**What to do:** Word for word, restate every line of the listing that follows.

Content starts

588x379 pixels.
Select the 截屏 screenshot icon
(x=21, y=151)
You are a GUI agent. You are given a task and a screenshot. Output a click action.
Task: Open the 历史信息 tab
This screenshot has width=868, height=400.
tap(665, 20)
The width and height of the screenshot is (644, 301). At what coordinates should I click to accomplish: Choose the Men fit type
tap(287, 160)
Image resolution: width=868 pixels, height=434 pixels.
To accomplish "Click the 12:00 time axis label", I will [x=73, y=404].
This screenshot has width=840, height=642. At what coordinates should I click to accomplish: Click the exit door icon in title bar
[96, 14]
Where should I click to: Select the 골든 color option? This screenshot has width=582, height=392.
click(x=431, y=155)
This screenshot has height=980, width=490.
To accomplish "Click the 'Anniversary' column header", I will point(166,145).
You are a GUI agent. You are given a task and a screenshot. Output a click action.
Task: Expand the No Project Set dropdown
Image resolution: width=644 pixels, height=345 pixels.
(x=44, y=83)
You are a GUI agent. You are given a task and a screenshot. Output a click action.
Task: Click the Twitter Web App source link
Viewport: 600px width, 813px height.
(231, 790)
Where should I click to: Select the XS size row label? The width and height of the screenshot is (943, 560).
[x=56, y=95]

Content ends

**Worked solution:**
588x379 pixels.
Select the 截屏 screenshot icon
(x=21, y=151)
You are a GUI agent. You are given a task and a screenshot. Output a click action.
Task: Open the 历史信息 tab
This screenshot has width=868, height=400.
tap(665, 20)
The width and height of the screenshot is (644, 301). At what coordinates should I click to accomplish: Choose the Men fit type
tap(287, 160)
Image resolution: width=868 pixels, height=434 pixels.
To accomplish "Click the 12:00 time axis label", I will [x=73, y=404].
This screenshot has width=840, height=642. At what coordinates should I click to accomplish: Click the exit door icon in title bar
[96, 14]
Where should I click to: Select the 골든 color option? This screenshot has width=582, height=392.
click(x=431, y=155)
This screenshot has height=980, width=490.
To accomplish "Click the 'Anniversary' column header", I will point(166,145).
You are a GUI agent. You are given a task and a screenshot. Output a click action.
Task: Expand the No Project Set dropdown
Image resolution: width=644 pixels, height=345 pixels.
(x=44, y=83)
You are a GUI agent. You are given a task and a screenshot. Output a click action.
Task: Click the Twitter Web App source link
Viewport: 600px width, 813px height.
(231, 790)
Where should I click to: Select the XS size row label? The width and height of the screenshot is (943, 560).
[x=56, y=95]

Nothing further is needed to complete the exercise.